タイトルから、ワカメの婚外恋愛をご想起くださった皆さん、ありがとうございます。いつまでも乙女でいたいと、私も願っています。

さて、クリスマスイブのお客様は若い男子。といっても小学校6年生のT君。大学の先輩の息子さんであり、子供たちの大好きなお友達がであるT君がクリスマスイブにやってくることになった。本当は、先輩も一緒に来るはずだったのだけど雪やら仕事の都合でかなわず、山梨の甲府駅からあずさに乗ってはるばるT君一人で来てくれたので、新宿駅の到着ホームまでお迎えに行ってキャッチ。長い髪をしたT君は中性的な空気をまとっていて、子供ながらに雰囲気がある。そこから電車と徒歩で我が家にお連れした。

子育てをするまでは、「子供はみんな子供でしょう、一様に騒がしくて訳わからない人たち」、って一括りにして捉えてしまっていたのだけど、実はいろんな子供がいることにこの10年で気がついた。大人も色々な人がいるのと同じように、小さい頃から子供っていうのはかなり個性が表れている。いや、むしろ大人より剥き出しだから多様性があるかもしれない。

T君は、私の周りでは普段見かけない、野球と純文学好きの少年だった。美術や建築に詳しいご両親の影響もあるのかもしれない。「風が吹けば桶屋が儲かる」っていう言葉の意味をT君が息子に説明するときに「本質的には、『こじ付け』ってことだよ」と言い抜くような鋭さを持ちながら、野球を始めると楽しくなって大はしゃぎする可愛らしさを持ち合わせている。胸キュンだ。

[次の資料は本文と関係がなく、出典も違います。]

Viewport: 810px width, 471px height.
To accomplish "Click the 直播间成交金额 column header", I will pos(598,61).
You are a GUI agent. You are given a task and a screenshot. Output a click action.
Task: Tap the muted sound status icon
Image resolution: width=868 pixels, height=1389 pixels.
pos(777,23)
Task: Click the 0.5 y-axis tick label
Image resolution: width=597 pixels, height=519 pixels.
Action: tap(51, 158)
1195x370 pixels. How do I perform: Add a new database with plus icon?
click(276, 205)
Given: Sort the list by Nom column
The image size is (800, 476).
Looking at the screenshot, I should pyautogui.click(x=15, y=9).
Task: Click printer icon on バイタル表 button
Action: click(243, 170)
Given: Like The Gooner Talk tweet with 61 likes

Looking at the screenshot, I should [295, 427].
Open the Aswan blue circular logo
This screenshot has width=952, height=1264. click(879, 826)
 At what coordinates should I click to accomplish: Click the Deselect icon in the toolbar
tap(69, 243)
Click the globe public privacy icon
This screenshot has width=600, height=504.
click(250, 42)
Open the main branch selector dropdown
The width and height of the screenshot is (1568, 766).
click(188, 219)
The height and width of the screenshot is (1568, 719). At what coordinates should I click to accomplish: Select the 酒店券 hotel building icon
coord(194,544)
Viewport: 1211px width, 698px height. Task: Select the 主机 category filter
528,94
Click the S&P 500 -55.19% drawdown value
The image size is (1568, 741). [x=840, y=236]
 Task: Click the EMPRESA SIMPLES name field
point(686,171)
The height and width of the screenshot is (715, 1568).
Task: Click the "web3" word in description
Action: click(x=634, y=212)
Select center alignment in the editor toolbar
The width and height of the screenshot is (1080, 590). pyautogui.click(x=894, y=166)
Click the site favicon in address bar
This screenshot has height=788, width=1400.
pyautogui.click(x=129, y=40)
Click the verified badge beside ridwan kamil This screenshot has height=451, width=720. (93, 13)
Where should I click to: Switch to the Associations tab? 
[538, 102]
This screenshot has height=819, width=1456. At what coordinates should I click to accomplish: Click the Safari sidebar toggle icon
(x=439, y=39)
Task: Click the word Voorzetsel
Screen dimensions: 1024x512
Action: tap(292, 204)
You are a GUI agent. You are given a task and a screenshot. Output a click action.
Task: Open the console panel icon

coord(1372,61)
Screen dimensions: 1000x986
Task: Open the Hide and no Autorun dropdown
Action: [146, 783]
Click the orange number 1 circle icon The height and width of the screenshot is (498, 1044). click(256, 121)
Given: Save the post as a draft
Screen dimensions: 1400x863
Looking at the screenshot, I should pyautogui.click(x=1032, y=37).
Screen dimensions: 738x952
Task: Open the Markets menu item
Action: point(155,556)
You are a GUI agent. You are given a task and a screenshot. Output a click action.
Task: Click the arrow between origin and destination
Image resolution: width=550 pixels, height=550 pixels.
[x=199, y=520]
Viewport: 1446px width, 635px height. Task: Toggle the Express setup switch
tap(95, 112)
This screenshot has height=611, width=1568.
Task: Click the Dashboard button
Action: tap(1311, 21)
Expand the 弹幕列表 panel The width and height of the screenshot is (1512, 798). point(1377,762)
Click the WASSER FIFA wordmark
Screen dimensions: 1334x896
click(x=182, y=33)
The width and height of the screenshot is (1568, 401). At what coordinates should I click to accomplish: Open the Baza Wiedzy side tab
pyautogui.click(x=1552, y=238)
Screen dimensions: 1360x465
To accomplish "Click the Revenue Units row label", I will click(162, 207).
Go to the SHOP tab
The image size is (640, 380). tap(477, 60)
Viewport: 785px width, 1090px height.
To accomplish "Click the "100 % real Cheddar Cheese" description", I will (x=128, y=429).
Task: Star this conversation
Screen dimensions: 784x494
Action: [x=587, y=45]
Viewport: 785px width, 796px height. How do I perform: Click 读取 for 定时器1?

T君は昼過ぎに到着し、日が出ている間は近所の公園で子供たちと野球をして、晩御飯はおでんを一緒に食べた。

おでんを食べながら、T君がうちのキッズに「君たちも純文学を読んだ方がいいよ」と言ってくれたおかげでだいぶいい刺激が入った。我が家の子供たちはドラえもんと東大王とYouTubeのトライアングルを無限ループしているのだけど、翌日は図書館で星新一を借りていたし。星新一が純文学なのかはわからないけど、細かいことはこの際どうでもいい。

今年のクリスマスケーキは、なんとなく買い忘れてしまった。世のきちんとしたお母様方からしたら、え?そんなことある??って思われそうだけど、そんなことがある。しょっちゅうある。でも毎年こんな感じなので、子供たちも特にケーキにこだわっている様子はなくて「クリスマスにおでん、いいね!今日寒いしねー」と盛り上がってくれている。そして、デザートはゲストのT君が持ってきてくれた信玄餅と、T君のおじいちゃんが作った甘い干し柿をみんなでいただく。信玄餅も干し柿も美味しくて幸せいっぱい。

クリスマスといえばおでん

デザートを食べながら、寝ている間にサンタクロースが来るかどうかを議論する3人の子供たち。

T君は、「サンタクロースに手紙書かないとね」「直前の連絡だったら手紙よりメールがいいんじゃない?」などと提案をする。それを受けて便箋で手紙をサンタクロースに書きはじる子供たち。ドローンなどの欲しいもののリストと、「牛りゅうをどうぞ」(牛乳のこと)などと書いてある。コップに牛乳を入れて、テーブルにおいて。ビスケットはなかったから煎餅を添えていた。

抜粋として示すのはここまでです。